We need a new multilateralism to shift the world to sustainable tracks

In September, world leaders will gather at the UN Headquarters in New York to signal how they will boost action to protect the planet and ensure the well-being of people, everywhere. Discussions and outcomes will seek to address climate change, accelerate progress on sustainable development and deliver results for the people who are being left behind.

The adoption of the 2030 Agenda for Sustainable Development in 2015 was without a doubt one of the greatest triumphs of multilateralism in modern history. In an unprecedented show of unity, all Member States of the United Nations agreed on a common, comprehensive blueprint for eliminating extreme poverty, reducing inequality, and protecting the planet in a rapidly globalizing world.

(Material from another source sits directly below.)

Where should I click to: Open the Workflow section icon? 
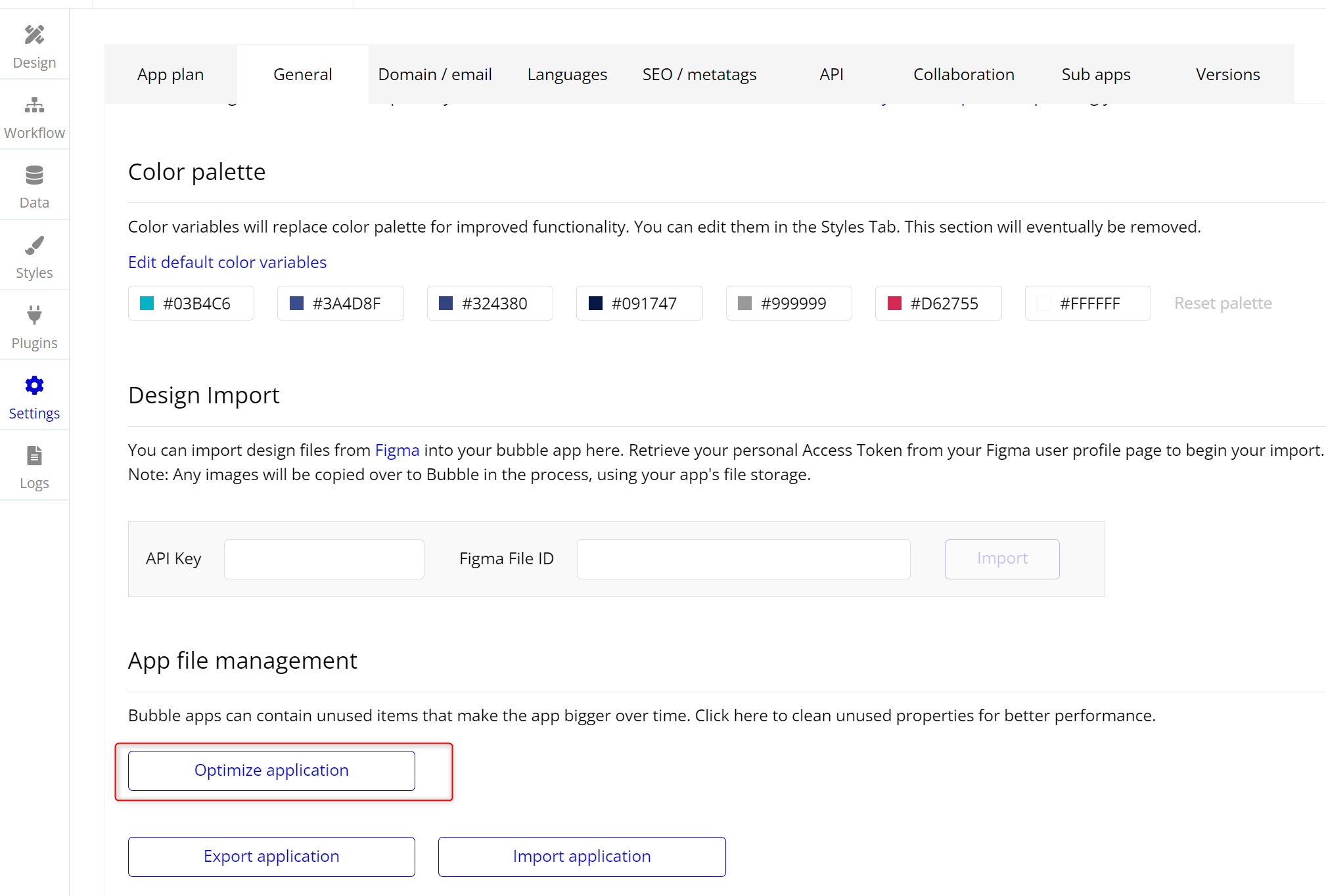[x=34, y=105]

Four years into this ambitious agenda, there are clear signs that the world has embraced the Sustainable Development Goals (SDGs). Multiple Governments have placed them at the centre of their sustainable development plans and aligned their policies and institutions with the SDG targets.

“Globally speaking, there is good progress, but of course, there are still challenges, especially in sub-Saharan Africa and in the least developed countries (LDCs),” said UN Under-Secretary-General for Economic and Social Affairs, Liu Zhenmin. “We need to speed up and we need to accelerate action to implement all 17 SDGs.”

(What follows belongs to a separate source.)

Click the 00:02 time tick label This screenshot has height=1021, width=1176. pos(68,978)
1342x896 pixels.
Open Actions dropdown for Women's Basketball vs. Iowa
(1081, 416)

This September, the Member States of the United Nations will meet at the General Assembly in New York for a series of five summits and high-level meetings to boost action on climate change and accelerate progress on sustainable development, aimed at securing healthy, peaceful and prosperous lives for all.

The High-level Political Forum under the General Assembly auspices – also known as the SDG Summit – will be a critical opportunity to step up ambition for the Sustainable Development Goals. It will allow leaders from Governments and other sectors to identify how we can accelerate action to transform our societies and economies to ensure everyone, everywhere can achieve the SDGs by the 2030 deadline.

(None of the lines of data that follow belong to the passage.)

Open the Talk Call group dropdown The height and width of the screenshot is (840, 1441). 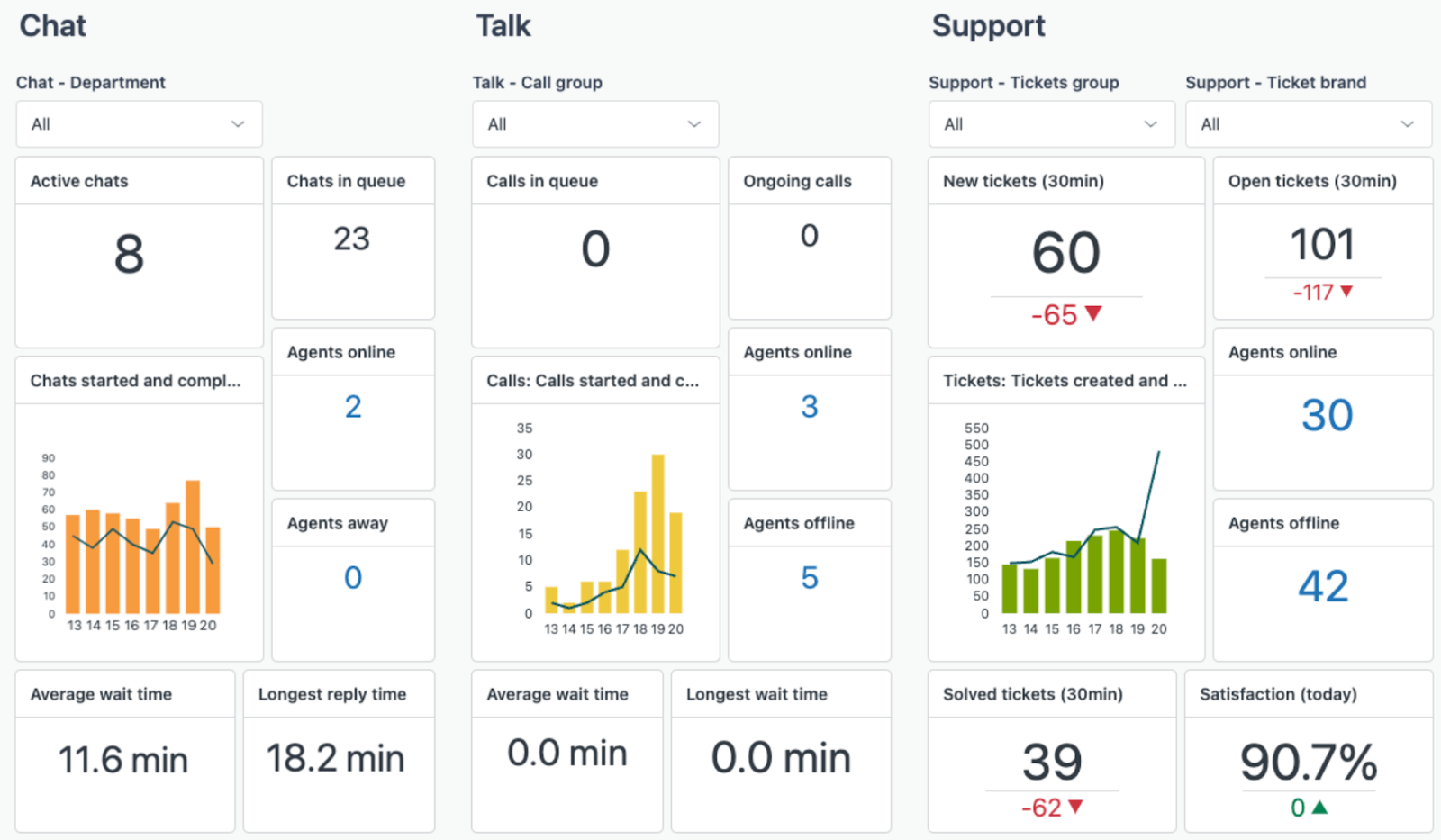pyautogui.click(x=594, y=123)
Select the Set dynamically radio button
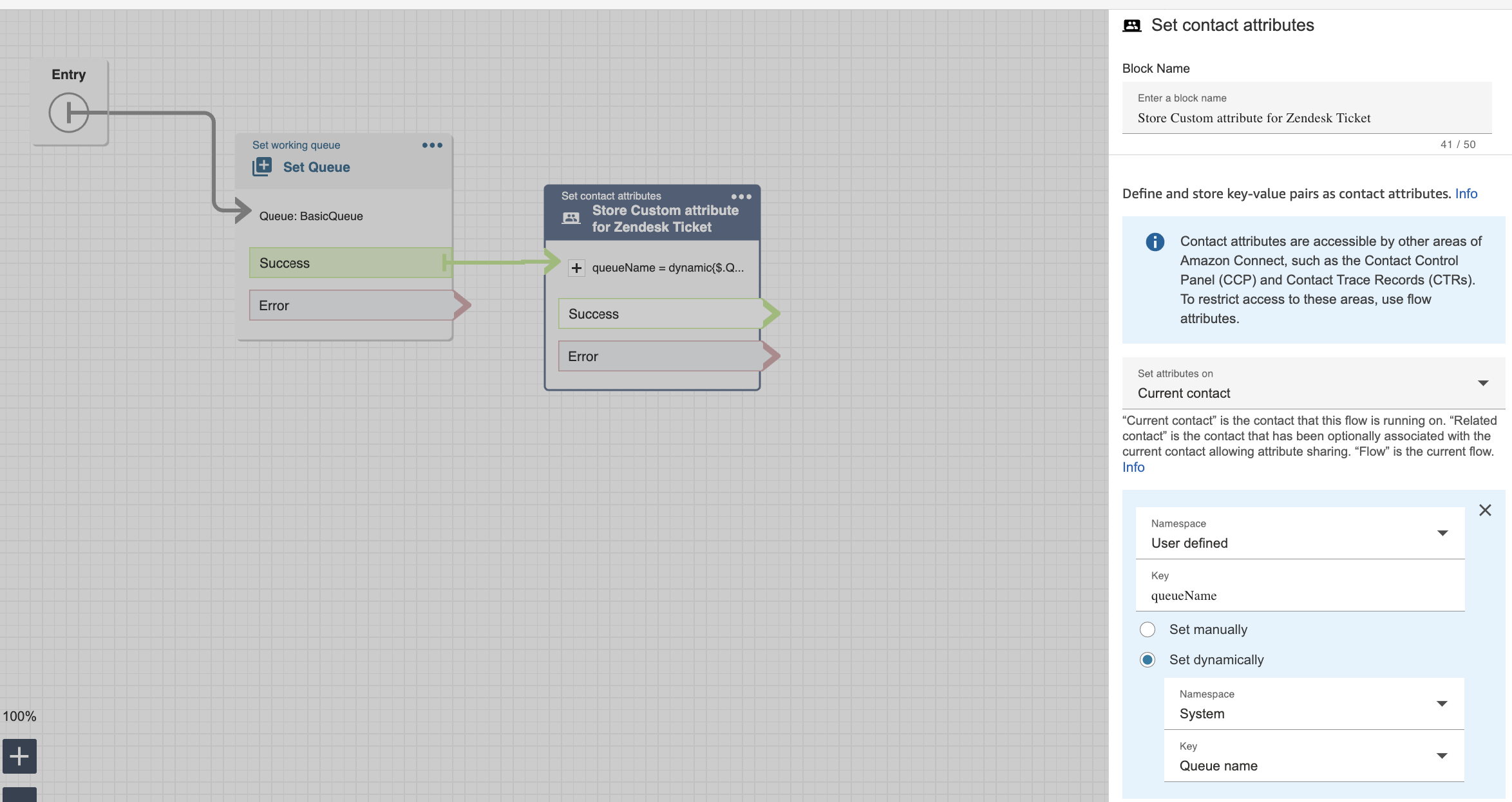Screen dimensions: 1512x802 pos(1148,660)
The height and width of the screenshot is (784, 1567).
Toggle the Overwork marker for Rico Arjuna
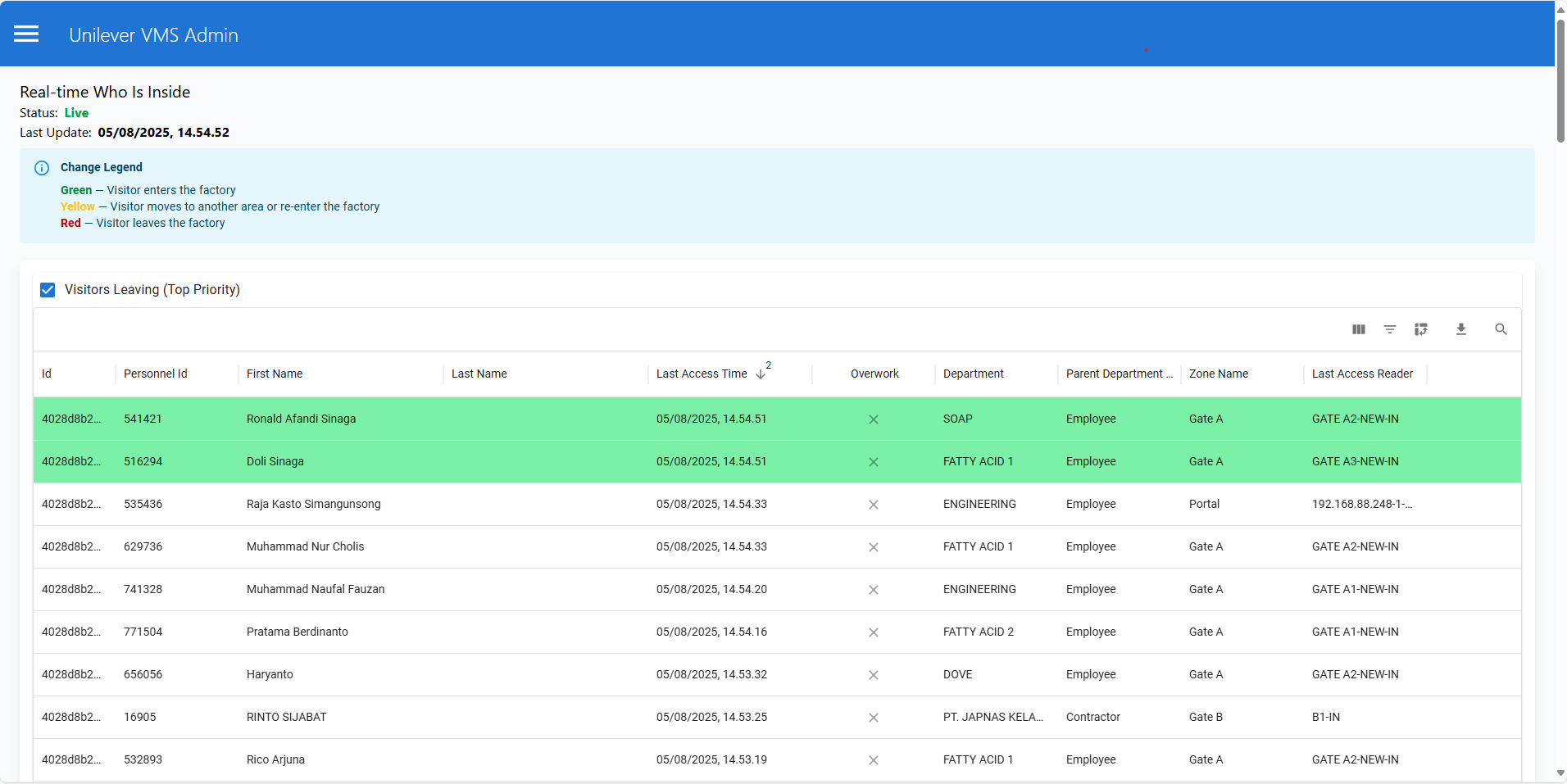coord(874,760)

At the High-level Dialogue on Financing for Development, leaders from Government, business and civil society will address risks to financing the SDGs, mobilize action at all levels and generate high-impact initiatives to unlock the resources that are urgently needed to advance the SDGs.

The High-Level Review of the ambitious SAMOA Pathway, which supports sustainable development in small island developing states, will discuss progress on combating the devastating impact of climate change, building economic and environmental resilience, and other challenges.

The Secretary-General’s Climate Action Summit will demonstrate far-reaching solutions that countries are pursuing to reduce emissions, strengthen adaptation and build climate resilience. The Secretary-General has called on leaders to “come with a plan, not a speech” to rapidly accelerate action in line with the Paris Agreement.

The first-ever High-level Meeting on Universal Health Coverage will launch new efforts to provide access for all to affordable, inclusive and resilient health systems. The meeting will galvanize global commitments to ensure health for all, recognizing the strong links to climate action and the fact that health is a human right and a precondition, outcome and driver of sustainable development.

Achieving the SDGs, including their ambitious targets on climate action, universal healthcare and financing for development, will require stakeholders to work together at all levels in innovative partnerships and initiatives. Only through a new multilateralism, that brings together governments, the business sector, civil society and multilateral institutions can we shift the world towards a sustainable and resilient path to ensuring that no one is left behind.